Smooth data — smooth_data • gcplyr

This function calls other functions to smooth growth curve data

Usage

smooth_data(
  ...,
  x = NULL,
  y = NULL,
  sm_method,
  subset_by = NULL,
  return_fitobject = FALSE,
  warn_ungrouped = TRUE,
  warn_gam_no_s = TRUE
)

Arguments

...

Arguments passed to loess, gam, moving_average, moving_median, or smooth.spline. Typically includes tuning parameter(s), which in some cases are required. See Details for more information.

x

An (often optional) vector of predictor values to smooth along (e.g. time)

y

A vector of response values to be smoothed (e.g. density). If NULL, formula and data *must* be provided via ...

sm_method

Argument specifying which smoothing method should be used to smooth data. Options include "moving-average", "moving-median", "loess", "gam", and "smooth.spline".

subset_by

An optional vector as long as y. y will be split by the unique values of this vector and the smoothed data for each group will be calculated independently of the others.

This provides an internally-implemented approach similar to group_by and mutate

return_fitobject

logical whether entire object returned by fitting function should be returned. If FALSE, just fitted values are returned.

warn_ungrouped

logical whether warning should be issued when smooth_data is being called on ungrouped data and subset_by = NULL.

warn_gam_no_s

logical whether warning should be issued when gam is used without s() in the formula.

Value

If return_fitobject == FALSE:

A vector, the same length as y, with the now-smoothed y values

If return_fitobject == TRUE:

A list the same length as unique(subset_by) where each element is an object of the same class as returned by the smoothing method (typically a named list-like object)

Details

For moving_average and moving_median, passing window_width or window_width_n via ... is required. window_width sets the width of the moving window in units of x, while window_width_n sets the width in units of number of data points. Larger values for either will produce more "smoothed" data.

For loess, the span argument sets the fraction of data points that should be included in each calculation. It's typically best to specify, since the default of 0.75 is often too large for growth curves data. Larger values of span will produce more more "smoothed" data

For gam, both arguments to gam and s can be provided via .... Most frequently, the k argument to s sets the number of "knots" the spline-fitting can use. Smaller values will be more "smoothed".

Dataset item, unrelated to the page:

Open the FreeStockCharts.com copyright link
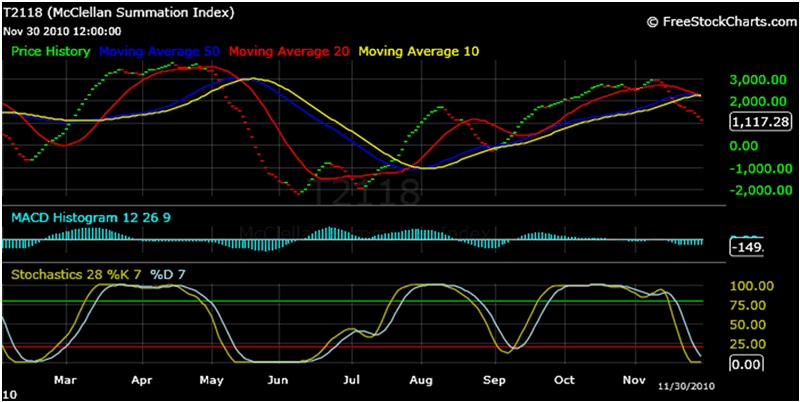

When using sm_method = "gam", advanced users may also modify other parameters of s(), including the smoothing basis bs. These bases can be thin plate (bs = "tp", the default), cubic regressions (bs = "cr"), or many other options (see s). I recommend leaving the default thin plate regressions, whose main drawback is that they are computationally intensive to calculate. For growth curves data, this is unlikely to be relevant.

As an alternative to passing y, for more advanced needs with loess or gam, formula and data can be passed to smooth_data via the ... argument (in lieu of y).

In this case, the formula should specify the response (e.g. density) and predictors. For gam smoothing, the formula should typically be of the format: y ~ s(x), which uses s to smooth the data. The data argument should be a data.frame containing the variables in the formula. In such cases, subset_by can still be specified as a vector with length nrow(data)